_Requirement:_ Everything in the data must be repeated exactly, apart from the pictures, which are left out.

_Information provided:_
☆ ☆ ☆

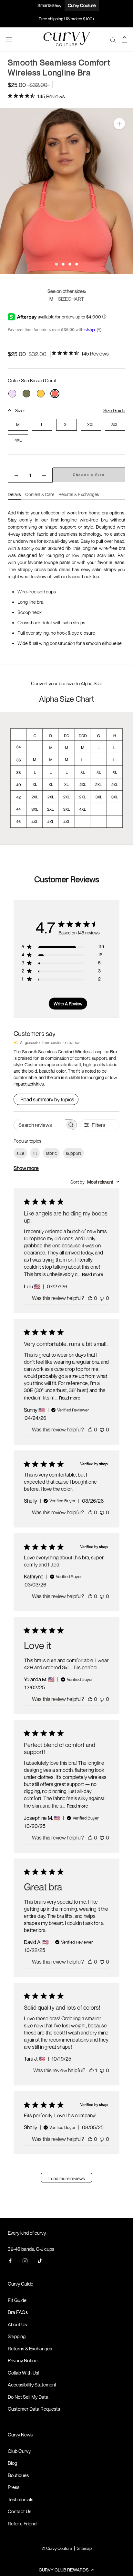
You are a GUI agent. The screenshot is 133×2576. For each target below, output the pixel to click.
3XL (114, 424)
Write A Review (68, 1003)
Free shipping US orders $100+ (67, 18)
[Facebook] (10, 2260)
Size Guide (114, 410)
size (20, 1153)
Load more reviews (66, 2178)
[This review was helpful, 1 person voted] (91, 2070)
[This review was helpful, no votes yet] (90, 1298)
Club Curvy (19, 2451)
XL (66, 424)
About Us (17, 2324)
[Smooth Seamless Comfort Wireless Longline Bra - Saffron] (41, 393)
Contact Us (19, 2511)
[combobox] (94, 1182)
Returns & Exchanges (78, 494)
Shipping (17, 2336)
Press (13, 2487)
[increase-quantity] (44, 475)
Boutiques (18, 2475)
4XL (18, 440)
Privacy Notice (22, 2360)
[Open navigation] (9, 40)
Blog (12, 2463)
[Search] (113, 40)
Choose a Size (89, 475)
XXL (91, 424)
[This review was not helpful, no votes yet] (102, 1298)
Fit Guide (17, 2300)
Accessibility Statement (32, 2384)
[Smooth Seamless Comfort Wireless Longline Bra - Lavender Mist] (12, 393)
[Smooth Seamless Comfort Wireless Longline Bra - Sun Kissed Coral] (55, 394)
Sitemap (84, 2548)
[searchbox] (39, 1124)
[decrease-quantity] (16, 475)
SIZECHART (71, 299)
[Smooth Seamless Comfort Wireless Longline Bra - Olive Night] (26, 393)
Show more (26, 1168)
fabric (51, 1153)
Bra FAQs (18, 2312)
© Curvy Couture (57, 2548)
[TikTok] (39, 2260)
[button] (66, 2569)
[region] (66, 191)
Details (14, 494)
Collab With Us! (23, 2373)
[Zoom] (119, 123)
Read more (92, 1274)
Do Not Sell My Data (28, 2397)
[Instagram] (25, 2260)
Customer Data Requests (34, 2409)
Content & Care (39, 494)
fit (35, 1153)
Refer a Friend (22, 2523)
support (73, 1153)
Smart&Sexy (49, 5)
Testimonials (20, 2499)
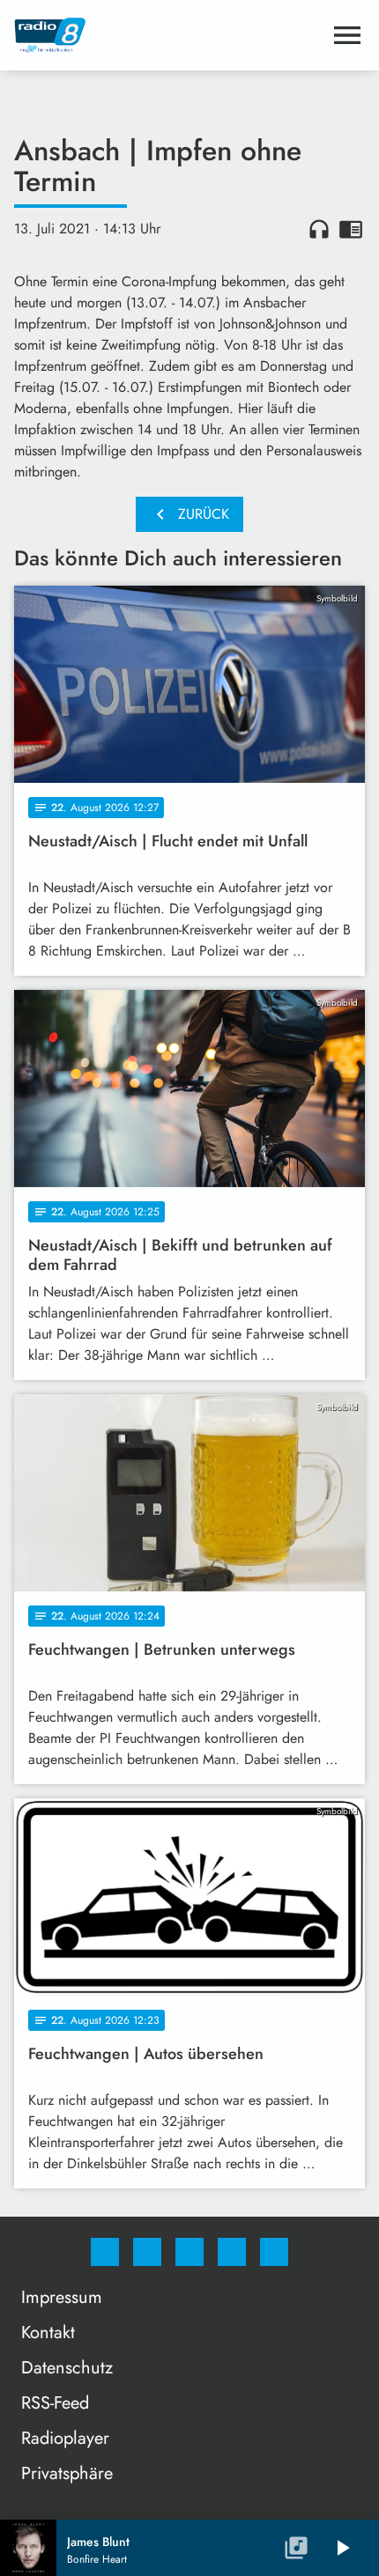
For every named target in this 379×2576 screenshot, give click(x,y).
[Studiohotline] (232, 2252)
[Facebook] (105, 2252)
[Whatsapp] (189, 2252)
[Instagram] (147, 2252)
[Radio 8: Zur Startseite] (168, 35)
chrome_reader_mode (350, 229)
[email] (274, 2252)
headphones (319, 229)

☆ ☆ ☆

_Your response:_
You are a GUI agent. The screenshot is 133×2576. For each target below, output the pixel to click.
3XL (114, 424)
Write A Review (68, 1003)
Free shipping US orders $100+ (67, 18)
[Facebook] (10, 2260)
Size Guide (114, 410)
size (20, 1153)
Load more reviews (66, 2178)
[This review was helpful, 1 person voted] (91, 2070)
[This review was helpful, no votes yet] (90, 1298)
Club Curvy (19, 2451)
XL (66, 424)
About Us (17, 2324)
[Smooth Seamless Comfort Wireless Longline Bra - Saffron] (41, 393)
Contact Us (19, 2511)
[combobox] (94, 1182)
Returns & Exchanges (78, 494)
Shipping (17, 2336)
Press (13, 2487)
[increase-quantity] (44, 475)
Boutiques (18, 2475)
4XL (18, 440)
Privacy Notice (22, 2360)
[Open navigation] (9, 40)
Blog (12, 2463)
[Search] (113, 40)
Choose a Size (89, 475)
XXL (91, 424)
[This review was not helpful, no votes yet] (102, 1298)
Fit Guide (17, 2300)
Accessibility Statement (32, 2384)
[Smooth Seamless Comfort Wireless Longline Bra - Lavender Mist] (12, 393)
[Smooth Seamless Comfort Wireless Longline Bra - Sun Kissed Coral] (55, 394)
Sitemap (84, 2548)
[searchbox] (39, 1124)
[decrease-quantity] (16, 475)
SIZECHART (71, 299)
[Smooth Seamless Comfort Wireless Longline Bra - Olive Night] (26, 393)
Show more (26, 1168)
fabric (51, 1153)
Bra FAQs (18, 2312)
© Curvy Couture (57, 2548)
[TikTok] (39, 2260)
[button] (66, 2569)
[region] (66, 191)
Details (14, 494)
Collab With Us! (23, 2373)
[Zoom] (119, 123)
Read more (92, 1274)
Do Not Sell My Data (28, 2397)
[Instagram] (25, 2260)
Customer Data Requests (34, 2409)
Content & Care (39, 494)
fit (35, 1153)
Refer a Friend (22, 2523)
support (73, 1153)
Smart&Sexy (49, 5)
Testimonials (20, 2499)
For every named target in this 379×2576 screenshot, give click(x,y).
[Studiohotline] (232, 2252)
[Facebook] (105, 2252)
[Whatsapp] (189, 2252)
[Instagram] (147, 2252)
[Radio 8: Zur Startseite] (168, 35)
chrome_reader_mode (350, 229)
[email] (274, 2252)
headphones (319, 229)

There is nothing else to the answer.